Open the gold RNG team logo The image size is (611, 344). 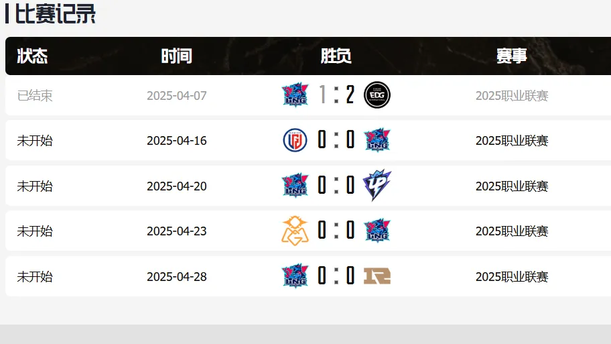pyautogui.click(x=377, y=276)
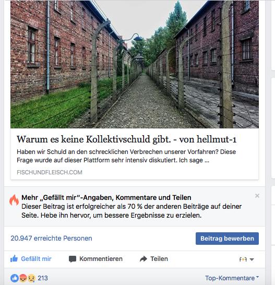Click the Kommentieren text label
The image size is (275, 285).
point(101,259)
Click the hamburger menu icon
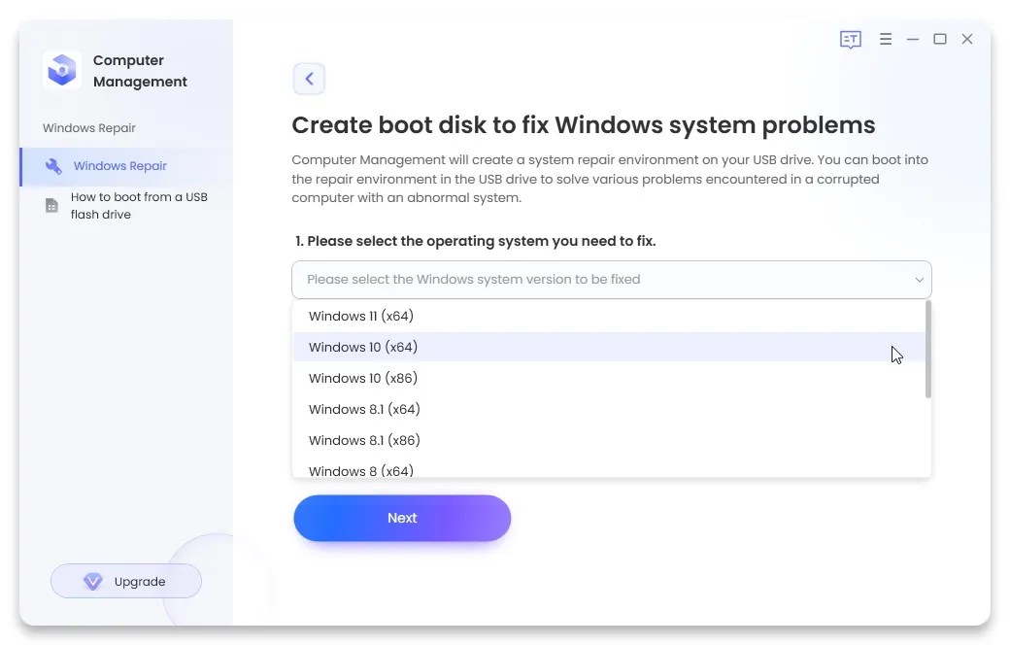 tap(886, 39)
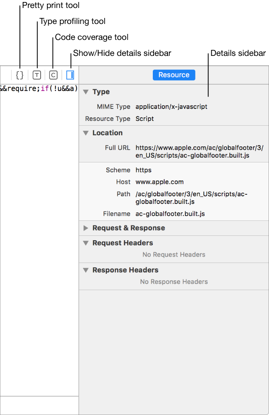Click the application/x-javascript MIME type value
Screen dimensions: 269x415
pyautogui.click(x=171, y=107)
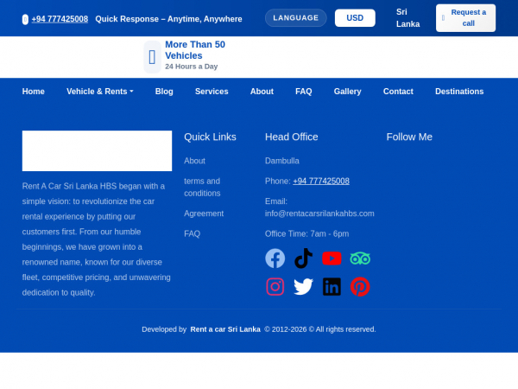Open the terms and conditions link
Viewport: 518px width, 389px height.
point(202,187)
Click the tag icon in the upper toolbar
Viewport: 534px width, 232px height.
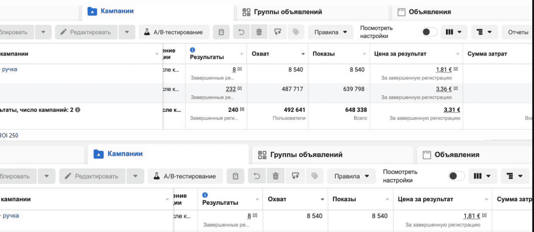point(296,32)
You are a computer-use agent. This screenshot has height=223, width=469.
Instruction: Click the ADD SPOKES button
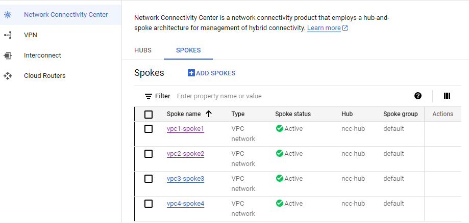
◆ ◆ ◆ ◆
Copy out the records from the line containing "You are a computer-use" through the end of the records, both included, leaving out the pictures.

**Exercise response**:
You are a computer-use agent. This screenshot has height=223, width=469.
Instruction: Click the ADD SPOKES button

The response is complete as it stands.